Material provided:

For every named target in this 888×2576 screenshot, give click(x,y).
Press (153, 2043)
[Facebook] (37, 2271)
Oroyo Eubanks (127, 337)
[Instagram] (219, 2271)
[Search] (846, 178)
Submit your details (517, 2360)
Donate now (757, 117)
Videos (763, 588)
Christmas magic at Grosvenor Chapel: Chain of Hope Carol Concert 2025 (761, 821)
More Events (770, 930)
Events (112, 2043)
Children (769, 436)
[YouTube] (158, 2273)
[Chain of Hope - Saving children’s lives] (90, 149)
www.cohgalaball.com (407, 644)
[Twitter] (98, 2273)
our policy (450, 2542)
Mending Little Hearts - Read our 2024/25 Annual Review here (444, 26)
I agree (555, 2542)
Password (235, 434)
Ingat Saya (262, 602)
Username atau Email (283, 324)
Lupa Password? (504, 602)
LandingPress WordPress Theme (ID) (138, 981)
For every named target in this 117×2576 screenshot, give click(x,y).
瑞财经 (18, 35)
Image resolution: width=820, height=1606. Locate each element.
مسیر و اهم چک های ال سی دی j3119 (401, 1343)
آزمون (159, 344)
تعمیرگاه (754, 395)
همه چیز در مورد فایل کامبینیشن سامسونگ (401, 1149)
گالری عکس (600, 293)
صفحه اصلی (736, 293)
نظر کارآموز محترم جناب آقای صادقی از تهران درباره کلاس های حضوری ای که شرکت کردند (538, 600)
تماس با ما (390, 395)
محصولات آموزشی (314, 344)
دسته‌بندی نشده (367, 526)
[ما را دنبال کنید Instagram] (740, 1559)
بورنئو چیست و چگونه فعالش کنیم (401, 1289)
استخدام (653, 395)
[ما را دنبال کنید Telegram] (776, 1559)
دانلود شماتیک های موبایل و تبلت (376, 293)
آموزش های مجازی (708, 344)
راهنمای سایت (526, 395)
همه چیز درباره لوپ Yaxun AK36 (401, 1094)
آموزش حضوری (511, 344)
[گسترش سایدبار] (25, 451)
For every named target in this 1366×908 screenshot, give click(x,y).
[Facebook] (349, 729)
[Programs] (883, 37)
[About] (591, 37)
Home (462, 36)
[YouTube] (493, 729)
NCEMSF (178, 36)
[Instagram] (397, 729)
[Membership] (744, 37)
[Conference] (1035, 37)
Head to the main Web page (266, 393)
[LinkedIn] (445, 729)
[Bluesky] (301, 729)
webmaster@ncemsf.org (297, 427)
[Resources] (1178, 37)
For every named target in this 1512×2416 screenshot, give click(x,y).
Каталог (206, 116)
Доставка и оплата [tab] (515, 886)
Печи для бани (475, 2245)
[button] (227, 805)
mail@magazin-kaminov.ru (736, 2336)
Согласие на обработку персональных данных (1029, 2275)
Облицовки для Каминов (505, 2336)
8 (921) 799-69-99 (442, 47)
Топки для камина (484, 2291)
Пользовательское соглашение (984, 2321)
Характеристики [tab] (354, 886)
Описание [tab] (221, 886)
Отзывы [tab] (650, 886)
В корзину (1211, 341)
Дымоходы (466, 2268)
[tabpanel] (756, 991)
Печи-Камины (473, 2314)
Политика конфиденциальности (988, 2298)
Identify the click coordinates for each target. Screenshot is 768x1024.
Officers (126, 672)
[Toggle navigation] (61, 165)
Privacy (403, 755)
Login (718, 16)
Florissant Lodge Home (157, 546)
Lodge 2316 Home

Brief: Retype exactly, and only, the lines above from the one where "瑞财经 (18, 35)" occurs up to and including the one where "[ما را دنبال کنید Instagram] (740, 1559)" occurs.

Exercise output:
瑞财经 (18, 35)
Image resolution: width=820, height=1606. Locate each element.
مسیر و اهم چک های ال سی دی j3119 (401, 1343)
آزمون (159, 344)
تعمیرگاه (754, 395)
همه چیز در مورد فایل کامبینیشن سامسونگ (401, 1149)
گالری عکس (600, 293)
صفحه اصلی (736, 293)
نظر کارآموز محترم جناب آقای صادقی از تهران درباره کلاس های حضوری ای که شرکت کردند (538, 600)
تماس با ما (390, 395)
محصولات آموزشی (314, 344)
دسته‌بندی نشده (367, 526)
[ما را دنبال کنید Instagram] (740, 1559)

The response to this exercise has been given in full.